◆ WHAT THIS TASK INVOLVES
The response should hold every record from the listing that follows, verbatim, and no pictures.

◆ DATA FOR THIS TASK
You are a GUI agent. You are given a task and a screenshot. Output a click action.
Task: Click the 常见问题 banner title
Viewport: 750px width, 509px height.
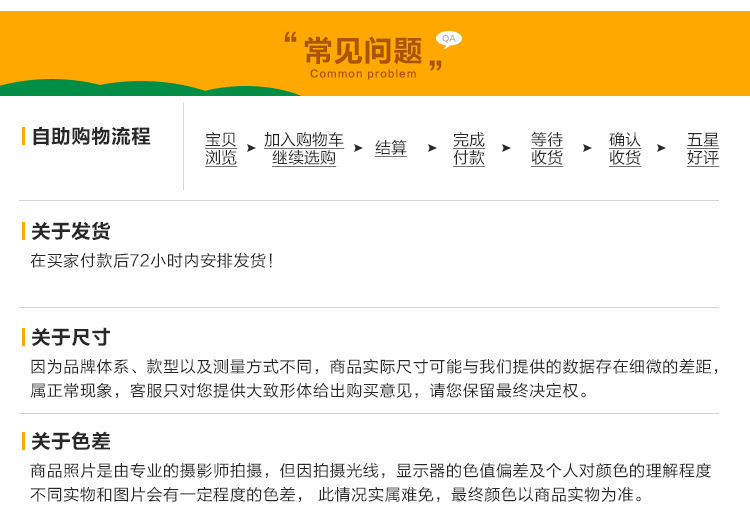(x=364, y=51)
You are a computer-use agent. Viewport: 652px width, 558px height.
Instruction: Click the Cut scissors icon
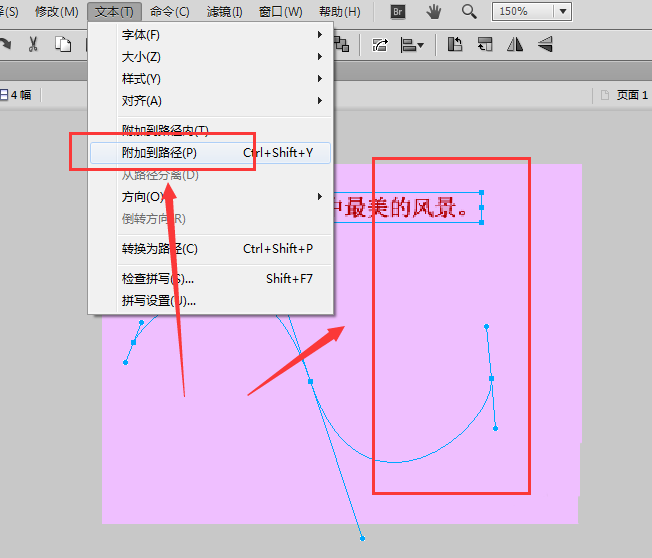33,44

◆ EXERCISE RESPONSE
You are a GUI agent. You are given a task and a screenshot. Output a click action.
Task: Click the 常见问题 banner title
Viewport: 750px width, 509px height.
(x=364, y=51)
You are a computer-use agent. Viewport: 652px width, 558px height.
Instruction: Click the Cut scissors icon
33,44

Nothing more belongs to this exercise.